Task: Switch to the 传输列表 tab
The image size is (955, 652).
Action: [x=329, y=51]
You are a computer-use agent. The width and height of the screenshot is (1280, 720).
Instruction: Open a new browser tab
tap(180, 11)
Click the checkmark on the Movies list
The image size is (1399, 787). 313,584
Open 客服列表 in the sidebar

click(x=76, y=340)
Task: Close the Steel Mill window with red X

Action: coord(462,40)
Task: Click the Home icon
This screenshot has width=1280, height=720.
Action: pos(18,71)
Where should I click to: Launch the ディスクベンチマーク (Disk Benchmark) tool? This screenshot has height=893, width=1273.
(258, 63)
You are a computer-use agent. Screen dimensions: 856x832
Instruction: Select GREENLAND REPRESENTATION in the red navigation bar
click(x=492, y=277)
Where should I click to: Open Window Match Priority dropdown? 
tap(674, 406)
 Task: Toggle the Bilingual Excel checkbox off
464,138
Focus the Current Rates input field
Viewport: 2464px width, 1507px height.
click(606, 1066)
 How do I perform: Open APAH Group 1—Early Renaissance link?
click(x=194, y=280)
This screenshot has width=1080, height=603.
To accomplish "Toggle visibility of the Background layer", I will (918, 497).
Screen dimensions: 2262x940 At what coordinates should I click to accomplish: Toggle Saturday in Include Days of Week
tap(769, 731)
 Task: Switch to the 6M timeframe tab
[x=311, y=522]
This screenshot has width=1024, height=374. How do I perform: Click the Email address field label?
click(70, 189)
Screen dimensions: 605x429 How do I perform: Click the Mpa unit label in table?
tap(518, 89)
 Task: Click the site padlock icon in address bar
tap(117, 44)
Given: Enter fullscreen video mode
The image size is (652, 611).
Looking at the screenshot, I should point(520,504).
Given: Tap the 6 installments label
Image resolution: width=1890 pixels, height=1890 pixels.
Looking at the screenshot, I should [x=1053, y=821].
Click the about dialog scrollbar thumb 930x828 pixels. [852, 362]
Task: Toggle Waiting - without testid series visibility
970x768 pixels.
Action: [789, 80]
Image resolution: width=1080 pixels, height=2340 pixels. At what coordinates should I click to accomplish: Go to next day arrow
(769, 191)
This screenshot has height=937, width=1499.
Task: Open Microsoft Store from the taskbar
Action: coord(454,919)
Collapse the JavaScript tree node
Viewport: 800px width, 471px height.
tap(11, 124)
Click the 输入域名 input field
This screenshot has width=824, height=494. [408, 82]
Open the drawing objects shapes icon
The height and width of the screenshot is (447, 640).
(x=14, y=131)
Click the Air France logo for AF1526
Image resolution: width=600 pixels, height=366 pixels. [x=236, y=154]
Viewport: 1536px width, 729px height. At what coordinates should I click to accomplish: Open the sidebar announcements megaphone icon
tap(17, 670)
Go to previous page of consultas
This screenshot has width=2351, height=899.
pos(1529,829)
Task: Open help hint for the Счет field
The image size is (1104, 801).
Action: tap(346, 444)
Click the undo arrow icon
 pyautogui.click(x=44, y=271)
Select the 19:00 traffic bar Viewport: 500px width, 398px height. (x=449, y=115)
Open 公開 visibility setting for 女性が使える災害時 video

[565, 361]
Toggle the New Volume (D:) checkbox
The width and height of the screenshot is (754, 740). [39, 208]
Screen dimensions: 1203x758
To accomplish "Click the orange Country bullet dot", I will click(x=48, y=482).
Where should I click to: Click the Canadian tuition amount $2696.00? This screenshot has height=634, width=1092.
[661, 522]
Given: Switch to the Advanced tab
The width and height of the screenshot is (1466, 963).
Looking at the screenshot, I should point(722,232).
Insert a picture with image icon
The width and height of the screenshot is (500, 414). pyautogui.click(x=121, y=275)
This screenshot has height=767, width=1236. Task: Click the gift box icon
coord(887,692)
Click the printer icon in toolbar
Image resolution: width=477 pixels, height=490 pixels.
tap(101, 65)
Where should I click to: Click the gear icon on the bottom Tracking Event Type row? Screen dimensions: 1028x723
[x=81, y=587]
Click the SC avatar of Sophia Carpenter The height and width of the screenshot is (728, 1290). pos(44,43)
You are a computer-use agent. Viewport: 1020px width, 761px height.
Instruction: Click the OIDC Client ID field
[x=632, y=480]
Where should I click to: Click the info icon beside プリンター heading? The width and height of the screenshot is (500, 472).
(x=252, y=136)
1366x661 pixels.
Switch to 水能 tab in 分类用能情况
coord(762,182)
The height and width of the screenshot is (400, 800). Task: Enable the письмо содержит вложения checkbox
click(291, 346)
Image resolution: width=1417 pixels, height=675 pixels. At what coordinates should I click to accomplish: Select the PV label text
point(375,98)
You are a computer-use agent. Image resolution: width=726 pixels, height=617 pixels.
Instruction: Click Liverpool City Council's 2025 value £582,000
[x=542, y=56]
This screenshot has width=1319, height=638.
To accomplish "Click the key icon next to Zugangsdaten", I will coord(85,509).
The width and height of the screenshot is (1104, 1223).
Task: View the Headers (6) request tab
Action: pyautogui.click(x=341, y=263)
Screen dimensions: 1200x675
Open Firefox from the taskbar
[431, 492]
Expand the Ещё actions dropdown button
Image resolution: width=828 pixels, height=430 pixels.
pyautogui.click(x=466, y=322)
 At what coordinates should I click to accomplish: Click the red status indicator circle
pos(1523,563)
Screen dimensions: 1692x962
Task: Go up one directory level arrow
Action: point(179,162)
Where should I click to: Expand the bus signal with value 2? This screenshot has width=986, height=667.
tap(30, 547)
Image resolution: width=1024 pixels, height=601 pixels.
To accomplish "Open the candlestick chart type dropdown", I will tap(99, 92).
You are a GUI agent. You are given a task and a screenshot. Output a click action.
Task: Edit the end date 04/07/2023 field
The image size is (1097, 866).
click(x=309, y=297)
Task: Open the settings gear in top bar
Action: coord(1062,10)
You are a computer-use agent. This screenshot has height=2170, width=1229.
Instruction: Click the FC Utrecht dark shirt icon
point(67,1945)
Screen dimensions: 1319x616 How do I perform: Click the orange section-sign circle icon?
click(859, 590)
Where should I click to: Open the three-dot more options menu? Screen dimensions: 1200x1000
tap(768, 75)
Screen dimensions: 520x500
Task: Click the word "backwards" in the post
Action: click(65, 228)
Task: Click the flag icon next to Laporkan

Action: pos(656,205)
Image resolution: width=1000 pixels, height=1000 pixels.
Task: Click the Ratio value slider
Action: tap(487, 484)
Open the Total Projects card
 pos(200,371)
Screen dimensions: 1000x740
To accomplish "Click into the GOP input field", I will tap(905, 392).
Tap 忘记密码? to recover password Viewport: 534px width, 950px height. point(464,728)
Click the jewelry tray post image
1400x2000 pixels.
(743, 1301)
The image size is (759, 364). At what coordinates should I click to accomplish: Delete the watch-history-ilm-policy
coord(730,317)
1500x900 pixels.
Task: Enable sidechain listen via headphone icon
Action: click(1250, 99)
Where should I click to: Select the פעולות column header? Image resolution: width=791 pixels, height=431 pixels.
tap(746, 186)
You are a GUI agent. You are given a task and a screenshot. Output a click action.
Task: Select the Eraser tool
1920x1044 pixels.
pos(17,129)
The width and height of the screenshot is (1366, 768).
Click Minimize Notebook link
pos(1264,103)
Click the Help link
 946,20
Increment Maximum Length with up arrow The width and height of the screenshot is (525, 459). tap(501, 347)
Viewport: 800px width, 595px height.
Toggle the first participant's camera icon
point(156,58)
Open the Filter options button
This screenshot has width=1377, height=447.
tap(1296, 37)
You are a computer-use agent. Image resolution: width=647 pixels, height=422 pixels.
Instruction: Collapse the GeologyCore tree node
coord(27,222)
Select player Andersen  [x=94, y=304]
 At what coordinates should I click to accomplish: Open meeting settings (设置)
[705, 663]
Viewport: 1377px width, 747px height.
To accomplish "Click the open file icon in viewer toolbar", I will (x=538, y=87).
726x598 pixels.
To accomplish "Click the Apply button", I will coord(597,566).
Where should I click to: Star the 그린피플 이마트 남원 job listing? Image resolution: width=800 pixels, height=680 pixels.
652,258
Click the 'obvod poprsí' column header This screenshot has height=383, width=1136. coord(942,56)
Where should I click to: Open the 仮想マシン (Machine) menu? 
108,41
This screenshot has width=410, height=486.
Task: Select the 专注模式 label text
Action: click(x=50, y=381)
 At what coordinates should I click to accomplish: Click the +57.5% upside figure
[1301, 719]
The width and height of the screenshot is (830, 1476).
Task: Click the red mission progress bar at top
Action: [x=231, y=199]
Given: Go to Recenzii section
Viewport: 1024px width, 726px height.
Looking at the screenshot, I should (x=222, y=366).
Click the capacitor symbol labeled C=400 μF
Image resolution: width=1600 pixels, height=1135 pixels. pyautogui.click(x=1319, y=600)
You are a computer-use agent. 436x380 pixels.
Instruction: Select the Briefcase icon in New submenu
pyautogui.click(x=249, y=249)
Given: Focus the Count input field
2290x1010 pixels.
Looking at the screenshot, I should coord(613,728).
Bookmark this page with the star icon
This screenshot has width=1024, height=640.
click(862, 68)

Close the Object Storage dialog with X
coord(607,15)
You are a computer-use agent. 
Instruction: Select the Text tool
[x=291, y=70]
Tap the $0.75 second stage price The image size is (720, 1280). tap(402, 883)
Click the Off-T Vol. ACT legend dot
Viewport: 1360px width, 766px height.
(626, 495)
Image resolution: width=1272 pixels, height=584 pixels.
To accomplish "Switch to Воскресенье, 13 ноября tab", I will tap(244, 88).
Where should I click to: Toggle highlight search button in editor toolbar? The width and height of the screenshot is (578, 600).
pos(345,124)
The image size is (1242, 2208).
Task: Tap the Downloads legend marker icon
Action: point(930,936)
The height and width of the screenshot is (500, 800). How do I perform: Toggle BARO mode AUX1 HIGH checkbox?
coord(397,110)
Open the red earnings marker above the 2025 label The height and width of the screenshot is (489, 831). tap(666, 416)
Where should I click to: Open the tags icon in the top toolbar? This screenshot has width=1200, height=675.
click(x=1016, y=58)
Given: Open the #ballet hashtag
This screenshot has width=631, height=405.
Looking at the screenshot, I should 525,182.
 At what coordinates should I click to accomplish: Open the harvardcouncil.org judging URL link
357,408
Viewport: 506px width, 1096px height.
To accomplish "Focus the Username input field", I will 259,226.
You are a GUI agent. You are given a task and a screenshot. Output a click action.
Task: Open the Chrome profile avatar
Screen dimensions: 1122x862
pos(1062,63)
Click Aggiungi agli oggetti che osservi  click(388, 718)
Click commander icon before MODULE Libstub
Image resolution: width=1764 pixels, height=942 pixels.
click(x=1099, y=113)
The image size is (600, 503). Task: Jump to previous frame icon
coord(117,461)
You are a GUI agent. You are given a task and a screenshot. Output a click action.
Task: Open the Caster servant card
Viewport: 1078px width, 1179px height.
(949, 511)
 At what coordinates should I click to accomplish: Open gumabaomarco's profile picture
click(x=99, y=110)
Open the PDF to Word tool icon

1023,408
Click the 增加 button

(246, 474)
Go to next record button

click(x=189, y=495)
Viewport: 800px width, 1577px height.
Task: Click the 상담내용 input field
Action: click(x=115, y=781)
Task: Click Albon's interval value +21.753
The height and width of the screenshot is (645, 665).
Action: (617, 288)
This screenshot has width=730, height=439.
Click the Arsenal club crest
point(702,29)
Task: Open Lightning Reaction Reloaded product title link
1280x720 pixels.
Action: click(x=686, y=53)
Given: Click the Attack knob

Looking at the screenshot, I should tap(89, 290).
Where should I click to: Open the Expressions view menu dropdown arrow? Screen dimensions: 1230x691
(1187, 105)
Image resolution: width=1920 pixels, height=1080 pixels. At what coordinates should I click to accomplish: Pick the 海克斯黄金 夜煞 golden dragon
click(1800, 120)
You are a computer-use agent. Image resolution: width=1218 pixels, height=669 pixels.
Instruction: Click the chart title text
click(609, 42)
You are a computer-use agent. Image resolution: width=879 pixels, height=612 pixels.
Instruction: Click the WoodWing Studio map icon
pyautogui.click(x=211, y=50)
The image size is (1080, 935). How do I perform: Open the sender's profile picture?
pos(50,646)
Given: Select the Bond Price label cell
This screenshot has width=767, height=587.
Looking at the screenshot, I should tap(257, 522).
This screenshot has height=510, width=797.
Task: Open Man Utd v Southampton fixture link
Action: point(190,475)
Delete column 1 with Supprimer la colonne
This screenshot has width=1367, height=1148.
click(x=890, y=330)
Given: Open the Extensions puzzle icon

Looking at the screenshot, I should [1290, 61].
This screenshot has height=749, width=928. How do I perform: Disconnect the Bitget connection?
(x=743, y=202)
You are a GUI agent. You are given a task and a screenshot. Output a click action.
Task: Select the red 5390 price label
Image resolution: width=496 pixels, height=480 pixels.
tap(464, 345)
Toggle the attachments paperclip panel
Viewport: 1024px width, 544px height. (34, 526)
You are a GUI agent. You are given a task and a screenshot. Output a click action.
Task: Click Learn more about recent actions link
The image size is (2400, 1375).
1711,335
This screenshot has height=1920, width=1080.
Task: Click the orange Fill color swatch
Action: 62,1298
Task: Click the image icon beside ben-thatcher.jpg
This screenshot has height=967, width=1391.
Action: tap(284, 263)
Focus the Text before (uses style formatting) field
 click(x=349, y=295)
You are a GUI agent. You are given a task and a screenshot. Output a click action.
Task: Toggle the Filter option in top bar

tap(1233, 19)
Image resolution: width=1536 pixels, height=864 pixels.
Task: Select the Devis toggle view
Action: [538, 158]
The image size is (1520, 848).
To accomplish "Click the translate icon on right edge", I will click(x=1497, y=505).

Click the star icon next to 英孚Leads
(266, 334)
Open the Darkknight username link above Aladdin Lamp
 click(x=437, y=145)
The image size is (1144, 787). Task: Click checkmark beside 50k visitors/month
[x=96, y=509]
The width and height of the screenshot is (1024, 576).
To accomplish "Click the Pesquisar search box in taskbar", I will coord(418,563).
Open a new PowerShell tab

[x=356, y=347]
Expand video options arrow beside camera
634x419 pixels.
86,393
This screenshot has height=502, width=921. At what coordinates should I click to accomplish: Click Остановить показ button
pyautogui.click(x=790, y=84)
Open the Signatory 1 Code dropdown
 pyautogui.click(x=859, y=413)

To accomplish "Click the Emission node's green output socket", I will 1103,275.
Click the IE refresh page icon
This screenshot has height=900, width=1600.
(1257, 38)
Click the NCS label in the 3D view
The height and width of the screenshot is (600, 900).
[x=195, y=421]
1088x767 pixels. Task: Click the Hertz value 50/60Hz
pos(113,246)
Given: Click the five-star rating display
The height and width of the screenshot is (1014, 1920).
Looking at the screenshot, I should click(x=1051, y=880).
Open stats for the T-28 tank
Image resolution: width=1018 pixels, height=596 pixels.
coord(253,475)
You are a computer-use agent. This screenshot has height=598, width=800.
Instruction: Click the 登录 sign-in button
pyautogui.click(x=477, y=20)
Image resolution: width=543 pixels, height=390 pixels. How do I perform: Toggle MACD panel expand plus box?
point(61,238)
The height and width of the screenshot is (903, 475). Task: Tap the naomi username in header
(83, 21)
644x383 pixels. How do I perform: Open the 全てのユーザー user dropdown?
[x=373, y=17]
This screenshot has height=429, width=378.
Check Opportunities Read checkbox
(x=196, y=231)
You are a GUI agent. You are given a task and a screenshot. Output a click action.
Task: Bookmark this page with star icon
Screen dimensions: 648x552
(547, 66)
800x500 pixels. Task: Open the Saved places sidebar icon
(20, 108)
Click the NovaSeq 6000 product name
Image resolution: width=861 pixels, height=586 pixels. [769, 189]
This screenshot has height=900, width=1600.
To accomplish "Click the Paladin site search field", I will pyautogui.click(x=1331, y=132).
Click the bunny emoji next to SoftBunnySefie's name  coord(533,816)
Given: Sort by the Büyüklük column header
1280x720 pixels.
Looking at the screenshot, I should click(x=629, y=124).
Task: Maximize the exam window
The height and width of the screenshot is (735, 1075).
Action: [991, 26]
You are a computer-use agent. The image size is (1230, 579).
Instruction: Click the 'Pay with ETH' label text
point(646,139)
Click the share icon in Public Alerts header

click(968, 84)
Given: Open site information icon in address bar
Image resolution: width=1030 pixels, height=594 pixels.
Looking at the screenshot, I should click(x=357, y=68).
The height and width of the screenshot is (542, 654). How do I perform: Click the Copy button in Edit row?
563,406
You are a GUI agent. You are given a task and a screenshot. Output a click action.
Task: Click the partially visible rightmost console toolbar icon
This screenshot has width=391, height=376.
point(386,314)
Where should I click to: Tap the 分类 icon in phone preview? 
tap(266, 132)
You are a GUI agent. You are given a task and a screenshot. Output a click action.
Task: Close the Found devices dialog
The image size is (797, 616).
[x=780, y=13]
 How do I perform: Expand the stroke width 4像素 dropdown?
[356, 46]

================

## TASK INSTRUCTIONS
Show every line from the listing that contains "page".

## ANSWER BOX
Go to previous page of consultas
Bookmark this page with the star icon
Click the IE refresh page icon
Task: Bookmark this page with star icon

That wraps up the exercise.